Tech Concerns Strain Earlier Target; Politics Threaten Later Date

Plan on 2015. That's the word from NASA this week, as the agency admits it "very likely" will not be able to meet its ambitious goal of started manned spaceflights with its Orion spacecraft in five years. But even that date is in flux.

NASA already warned not to expect a manned Orion flight before March 2015... but the agency was also working to meet an internal schedule that would have moved up the first flight by approximately 18 months. It's now extremely unlikely that optimistic schedule will be met... but the agency only said so publicly after the agenda to this week's meeting of program managers in Houston was leaked on a NASA watchdog Web site.

The Associated Press confirmed the news with Doug Cooke, NASA's deputy associate administrator for exploration. "We're probably going to have to move our target date" from late-2013, Cooke said.

Reasons for the expected delay in the agency's internal timeframe for Orion are a mix of technological and financial issues.

According to the 117-page report posted Wednesday on NASAWatch.com, Orion has incurred an $80 million cost overrun this year tied to problems with an attitude control motor under development by Lockheed Martin and Orbital. That's one of 24 technical issues currently cited by Orion program managers; other worrisome areas include the spacecraft's heat shield, and continued vibration issues with the Ares I launch vehicle.

One difficulty brings up uncomfortable echoes to the darkest days of the Apollo program: a hard-to-open access hatch, which was one of the contributing factors to the loss of three astronauts in the January 1967 Apollo 1 launchpad fire. Orion engineers are also concerned with NASA's plans to supply astronauts with just two liters of water each per day... at least a half-liter less than what medical experts say they need.

Cooke says such issues aren't uncommon at this stage of development, however, and he remains confident those technical problems will be corrected. "What you're seeing is sausage-making," he said. "I'm really satisfied with the work that's getting done."

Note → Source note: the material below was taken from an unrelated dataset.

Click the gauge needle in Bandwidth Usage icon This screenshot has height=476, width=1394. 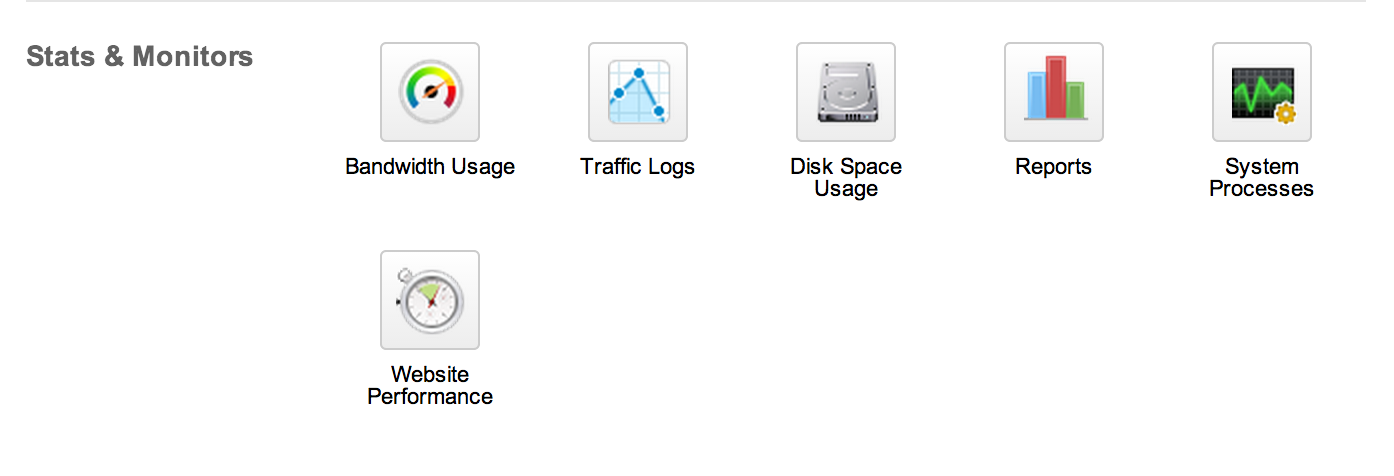[432, 91]
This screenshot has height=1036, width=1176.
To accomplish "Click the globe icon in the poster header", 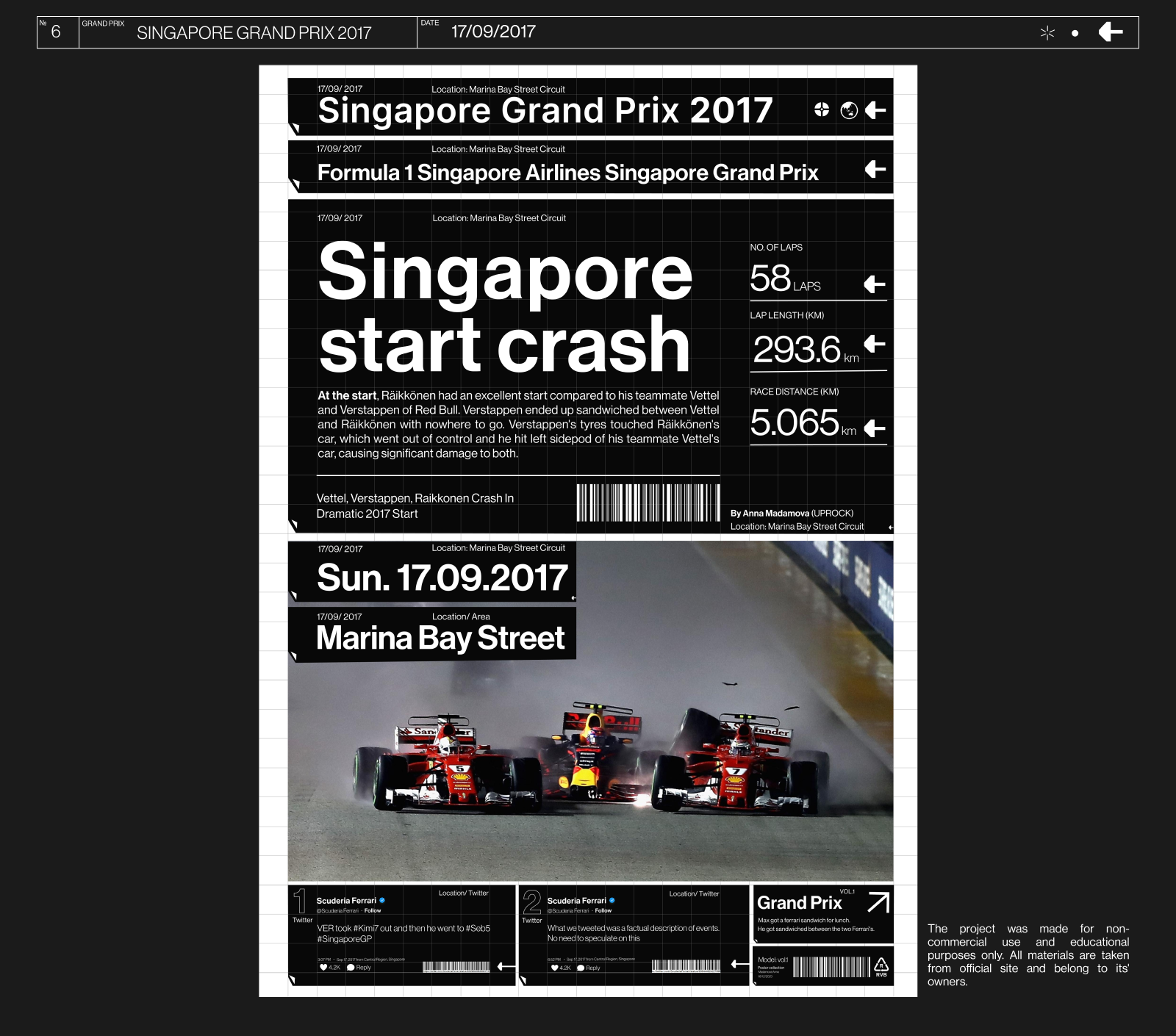I will point(849,110).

There's a more ominous threat to Orion, however: budgetary constraints. In the report, Orion engineers were told to plan for continuing the program under a FY 2009 continuing resolution, which would hold NASA's budget at 2008 levels... with none of the additional funding contained in the $20.2 billion NASA budget approved by the House of Representatives in June.

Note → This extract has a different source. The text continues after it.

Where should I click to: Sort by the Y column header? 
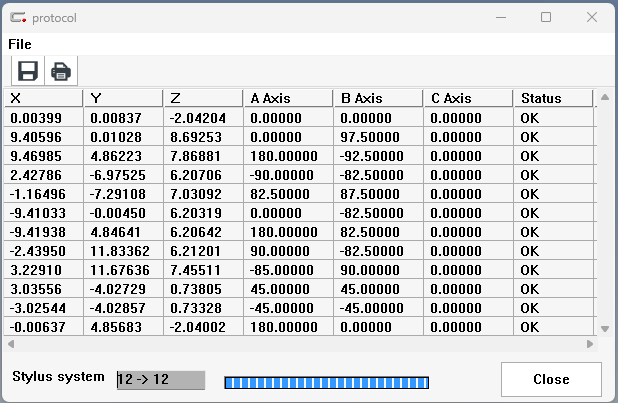coord(123,98)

NASA is concerned that budget won't make it out of the Senate... and if it does, that the Bush admistration will veto it. Such a defeat would push Orion back even further, making even the March 2015 target a nebulous one.

"We have a government that is dysfunctional," said Syracuse University technology and public policy professor W. Henry Lambright. "I'm not blaming NASA. I think NASA is a victim of a political situation we have in this country."